# new blue HM :)



## Neelie (Feb 18, 2010)

lol i ONLY got 1 today, i swear lol...

a blue HM, with a few extra rays, he may be an OHM ;-)
called him edward cullen lol... no one laugh pls haha
very pale atm. he's actually dark blue with dots lol


----------



## Learn To Fly (May 15, 2010)

Aww! He has lipstick!


----------



## Neelie (Feb 18, 2010)

Learn To Fly said:


> Aww! He has lipstick!


that too haha. bit of a girl he is :roll: cant wait to have him brighten up though.... he looks amazing when he does, and when he flares its pure dynamite


----------



## doggyhog (Apr 30, 2009)

Woah... he's really really cool looking!!!!! Keep us updated!


----------



## Neelie (Feb 18, 2010)

^^^ thx DH. 
he's brightening up a lil now. ill try feed him in a lil while. he's not much settled yet so ill leave him alone some more  cant wait to get good pics of him! oim wondering if he'd fall under rosetail category even... hhmmm


----------



## Alexanderismylife (Jun 14, 2010)

Oh wow! He is gorgous =] Congrats on the new betta! I love his name:lol: lol


----------



## Neelie (Feb 18, 2010)

Alexanderismylife said:


> Oh wow! He is gorgous =] Congrats on the new betta! I love his name:lol: lol


thank you 
haha i thought he has more of a jacob character but im all for team edward :lol::lol::lol:


----------



## vaygirl (Sep 10, 2009)

He's SO pretty! Hehe. Love his lipstick.


----------



## mysquishy (Mar 12, 2010)

He is beautiful!! Great name too.


----------



## Jayy (Dec 23, 2009)

He's soooo handsome!! I'm very happy for you. I can't wait to see updated pics!!!


----------



## bettalover2033 (Feb 17, 2010)

Can you take a pic of him flaring? I love his color!!!


----------



## dukie1346 (Mar 22, 2009)

He's really pretty 
Nice name btw. Can't wait to see more pictures of the cutie!


----------



## Neelie (Feb 18, 2010)

thanks folks! hope he likes it here and brightens up soon.



bettalover2033 said:


> Can you take a pic of him flaring?


ill wait another lil while till he feels better. dont want to stress him just yet. he seems to be a lil on the shy timid side lol.


----------



## bettalover2033 (Feb 17, 2010)

Neelie said:


> thanks folks! hope he likes it here and brightens up soon.
> 
> 
> 
> ill wait another lil while till he feels better. dont want to stress him just yet. he seems to be a lil on the shy timid side lol.
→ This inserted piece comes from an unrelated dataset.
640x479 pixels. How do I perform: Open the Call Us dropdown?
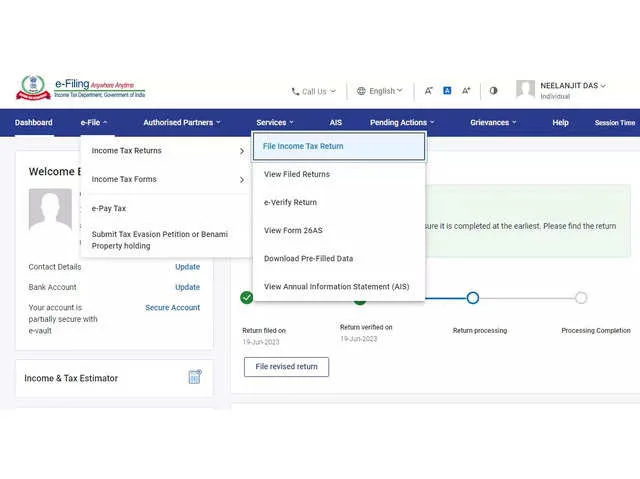313,91
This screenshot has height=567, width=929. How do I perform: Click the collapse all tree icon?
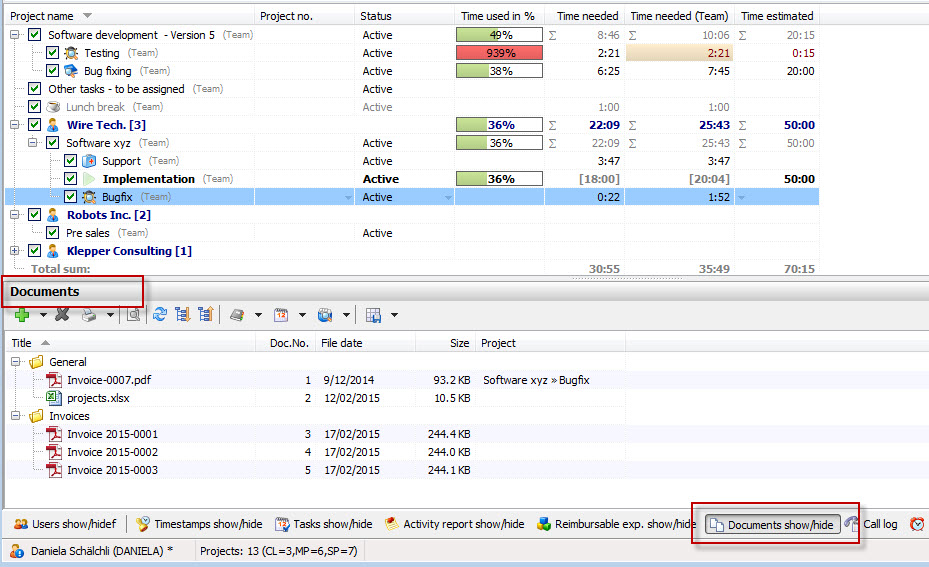click(205, 315)
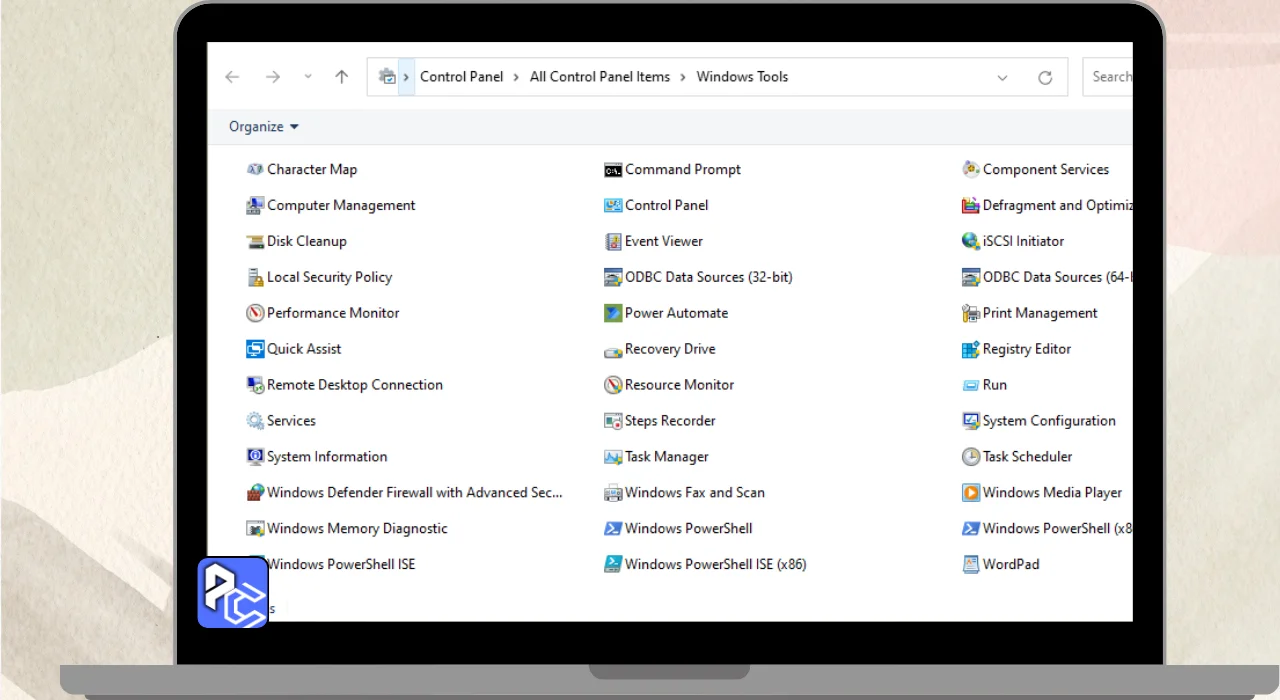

okay ide love to see him flare


----------



## Neelie (Feb 18, 2010)

bettalover2033 said:


> okay ide love to see him flare


you will soon  hope he'll eat in the morning. when he does, ill let him flare again.


----------



## bettalover2033 (Feb 17, 2010)

Neelie said:


> you will soon  hope he'll eat in the morning. when he does, ill let him flare again.


okay cool!!!!


----------



## Fermin (Apr 18, 2010)

What a gorgeous color! I love his rave lipstick as well!


----------



## Jupiter (Aug 30, 2009)

Oooh, very handsome! I love bettas with lipstick.


----------



## bettalover2033 (Feb 17, 2010)

haha lipstick thats funny


----------



## WillowTree (May 13, 2010)

He is B-E-A-U-T-I-F-U-L!


----------



## Neelie (Feb 18, 2010)

^^^ thanks guys  

he ate this morn and had a bubblenest built! bless him!
strange eating habit he has though; he doesnt eat from the surface like he should. he waits till pellets sink and eats them from bottom... weird!


----------



## Neelie (Feb 18, 2010)

pic time lol. its hard to get him to flare actually! he rarely shows his full fin span... petty... didnt really amange to get his span on a pic...


----------



## dramaqueen (Jul 7, 2008)

Wow, he's gorgeous!!


----------



## Neelie (Feb 18, 2010)

^^^ thanks DQ  he's eating and he built a huge bubblenest already! a real man :-D


----------



## bettalover2033 (Feb 17, 2010)

so where did you say you got him from?


----------



## Neelie (Feb 18, 2010)

^^^ local pet shop that usually gets my bettas  
originally he is from the UK


----------



## bettalover2033 (Feb 17, 2010)

Neelie said:


> ^^^ local pet shop that usually gets my bettas
> originally he is from the UK


wow so he has an accent


----------



## vaygirl (Sep 10, 2009)

Someone else here had a fish that would only eat pellets from the bottom. Interesting. He's so pretty. I love blue!


----------



## Neelie (Feb 18, 2010)

LOL i love the english accent. He's not an english gentleman though. He seems more like a uk rock star...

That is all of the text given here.